Ce thème n'est abordé que de manière succincte par le Livre vert, la Commission européenne estimant que l'équilibre actuel entre les entreprises, la Commission et les États membres dans le processus de contrôle est satisfaisant. Or, la situation actuelle aboutit à conférer à la Commission un pouvoir très important qui n'est actuellement contrebalancé par aucun contre-pouvoir. Les États membres ne jouent qu'un rôle marginal durant la procédure au sein d'un comité consultatif et les entreprises déplorent souvent qu'elles ne soient pas assez associées. Le seul organe susceptible de jouer le rôle de contre-pouvoir, le juge communautaire, n'est pas capable en pratique d'exercer ce rôle, en raison de la longueur des délais de jugement. Les recours examinés par le juge communautaire mettent, en effet, de deux à trois ans, ce qui, dans la pratique, aboutit à rendre tout recours inefficace. Certes, il existe également une procédure de référé, mais le délai est encore trop long puisqu'il est en moyenne d'une année.

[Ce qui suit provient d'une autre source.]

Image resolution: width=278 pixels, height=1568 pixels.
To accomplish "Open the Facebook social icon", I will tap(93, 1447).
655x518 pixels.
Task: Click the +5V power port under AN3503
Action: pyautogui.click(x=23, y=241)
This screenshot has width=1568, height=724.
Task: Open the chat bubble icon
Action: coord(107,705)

On peut donc regretter que le Livre blanc ne soit pas plus ambitieux sur ce point.

d) La répartition des compétences

Il s'agit là d'un sujet central qui pourtant n'est abordé qu'à la marge par le Livre vert. En effet, le dispositif actuel repose sur le principe du « guichet unique », selon lequel les concentrations de « dimension communautaire » relèvent de la compétence exclusive de la Commission européenne. Les autres relèvent de la compétence des autorités nationales, c'est-à-dire qu'elles sont contrôlées par les autorités nationales d'un ou plusieurs États membres.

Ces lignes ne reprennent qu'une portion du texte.